- Your instructions -
Only the lines below starting at the one containing "Google OAuth2 public" and ending at the one containing "the TRIDONIC LED" belong in the answer, each copied exactly.

- Source material -
%%

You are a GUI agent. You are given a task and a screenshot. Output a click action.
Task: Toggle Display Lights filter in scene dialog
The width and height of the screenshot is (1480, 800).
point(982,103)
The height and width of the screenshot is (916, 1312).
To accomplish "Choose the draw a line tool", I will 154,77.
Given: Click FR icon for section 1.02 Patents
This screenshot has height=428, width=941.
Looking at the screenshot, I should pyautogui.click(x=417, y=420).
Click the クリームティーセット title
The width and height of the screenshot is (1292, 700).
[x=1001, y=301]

%%
%%

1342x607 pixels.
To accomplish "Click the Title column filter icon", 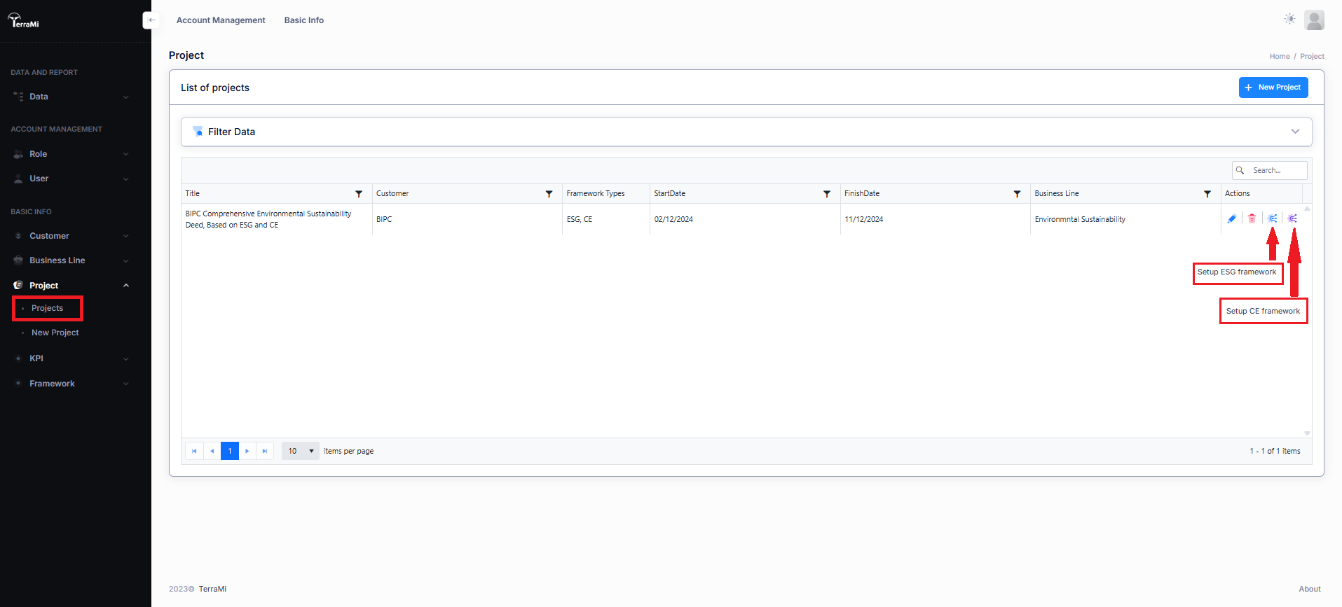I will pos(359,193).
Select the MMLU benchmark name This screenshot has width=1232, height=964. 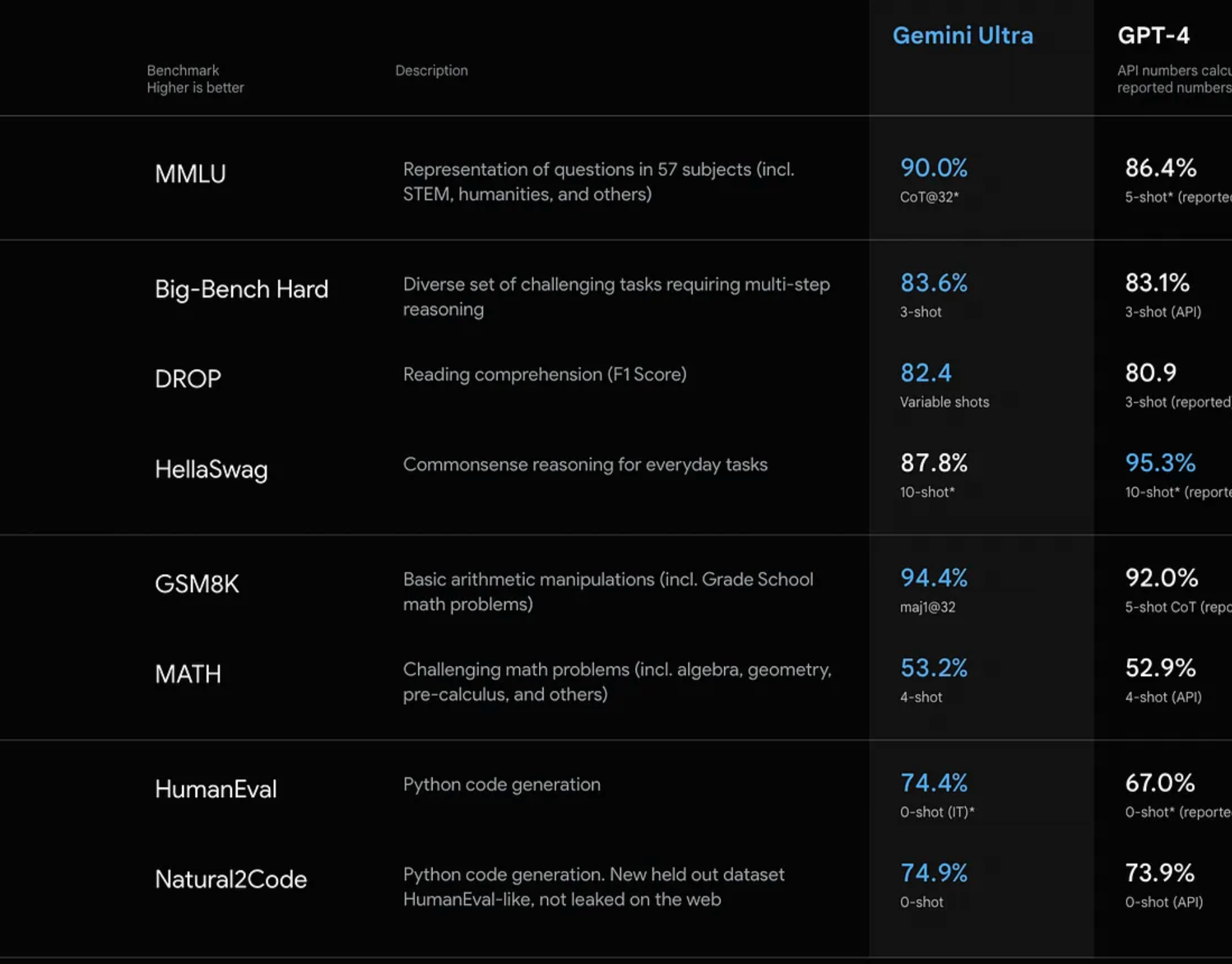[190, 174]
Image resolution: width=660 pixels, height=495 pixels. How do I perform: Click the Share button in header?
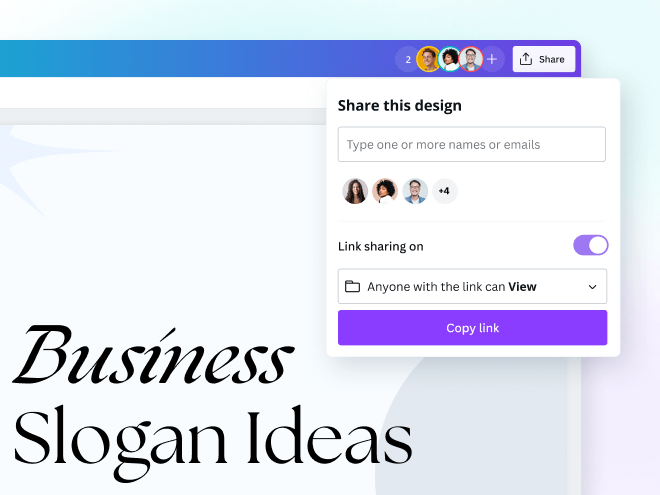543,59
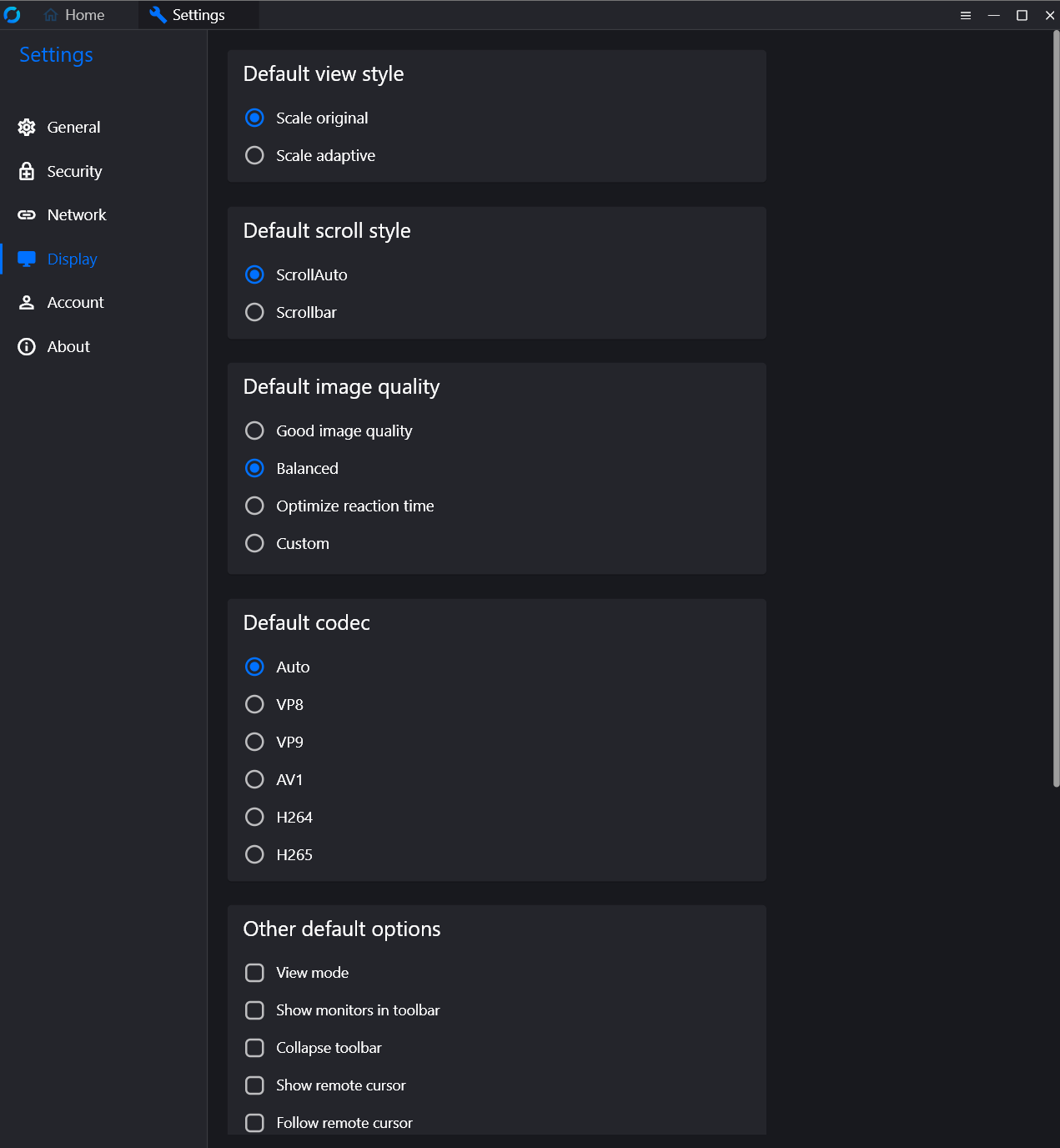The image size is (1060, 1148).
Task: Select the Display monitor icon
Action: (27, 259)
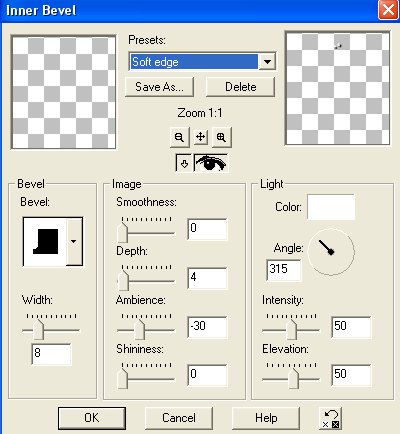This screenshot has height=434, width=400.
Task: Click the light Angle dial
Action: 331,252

%%
%%

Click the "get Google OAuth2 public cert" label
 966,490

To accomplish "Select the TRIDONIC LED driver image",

%%

- Answer section -
Click the "get Google OAuth2 public cert" label
 966,490

To accomplish "Select the TRIDONIC LED driver image",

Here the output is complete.